* 課題:
CHROに関する本文のうち、「株式会社リクルート人事部を経」で始まり「株式会社Colereを創業。」で終わる範囲を、一字も変えずに書き写せ。

* 本文:
↓
今回も話をしてくれるのは、組織のプロである株式会社Colereの代表のふたりです。

組織のプロたち

讃岐谷 真之
株式会社Colere 共同創業者

株式会社リクルート人事部を経たのち、営業部門で大企業からスタートアップまで採用支援を担う。2年連続全社MVP受賞。2014年株式会社リクルートホールディングス CEO秘書、経営企画部の部長を経てグローバルガバナンス体制の整備や経営諮問委員会を担当。2017年CEO室長と働き方変革推進の責任者を兼務。家族が暮らすシドニーに移住するため2020年に退職、同年10月株式会社Colereを創業。


中村 駿介
株式会社Colere 共同創業者

株式会社リクルート人事部配属、一貫して人事領域の仕事に従事。2015年、株式会社リクルートホールディングス 人事戦略部 部長としてITとデータを活用したHRテックメソッドの開発とそれらを活用したリクルート全体の組織変革を推進。2019年に社会変革を実践する実験組織「ヒトラボ」を立ち上げ。2020年4月より壱岐に移住。現在は、持続的な地域社会の実現に向けて、市役所の組織改革と壱岐市全体の教育改革に着手している。

CHROってなんですか?

ー今日は、CHRO(Chief Human Resources Officer)について教えてください。CHROの定義はありますか?

讃岐谷 ひとことで言うと、CHROは経営者であり、企業文化の創造者です。経営戦略を実現するにあたって、人と組織についての最高意思決定者。CEOももちろん人と組織を見ますが、その違いは特に時間軸の長さにあると思います。CHROのほうが人と組織に対してよりは深く、そして長い時間軸で考えていく。

ー時間軸が長いとは?

讃岐谷 人材開発や企業文化の醸成というのはどうしても時間がかかります。例えばマーケティングだと、投資したあと比較的すぐその成果を測る施策が多いと思いますが、人事領域というのは曖昧さや不確実性も高く、成果が見えるのに5年、10年とかかることもあります。変化に柔軟に対応しながら成果が出るまでの期間を信じてやり続けるリーダーシップや胆力がCHROには必要です。5年、10年先を見据えて動くための未来を見通せる能力を持ち、時にはCEOやCFOと意見を戦わせながらも協働して未来に向かって経営を導ける人がCHROです。
↑
* 資料:
↓
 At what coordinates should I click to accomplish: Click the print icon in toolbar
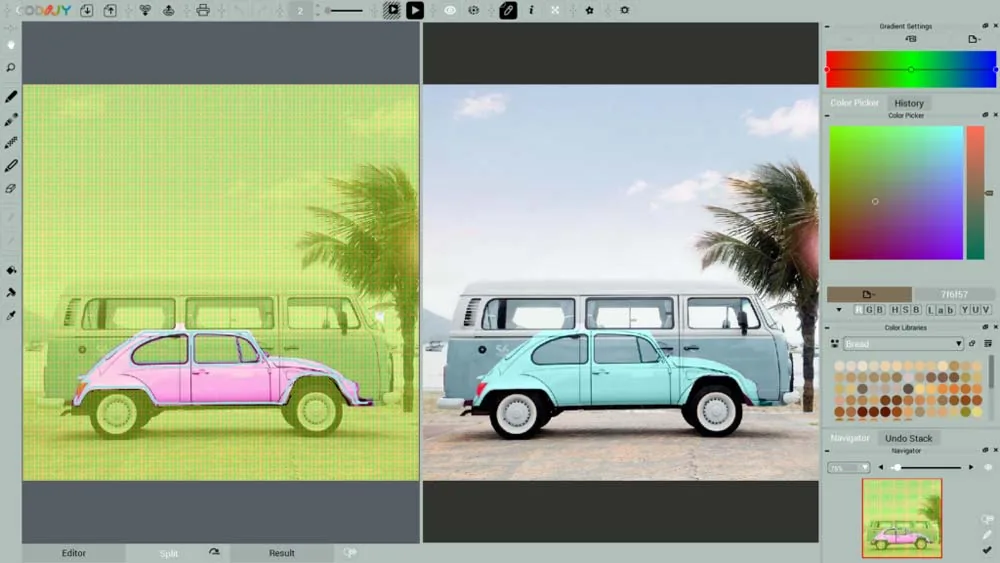coord(203,10)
↑
* 出力:
株式会社リクルート人事部を経たのち、営業部門で大企業からスタートアップまで採用支援を担う。2年連続全社MVP受賞。2014年株式会社リクルートホールディングス CEO秘書、経営企画部の部長を経てグローバルガバナンス体制の整備や経営諮問委員会を担当。2017年CEO室長と働き方変革推進の責任者を兼務。家族が暮らすシドニーに移住するため2020年に退職、同年10月株式会社Colereを創業。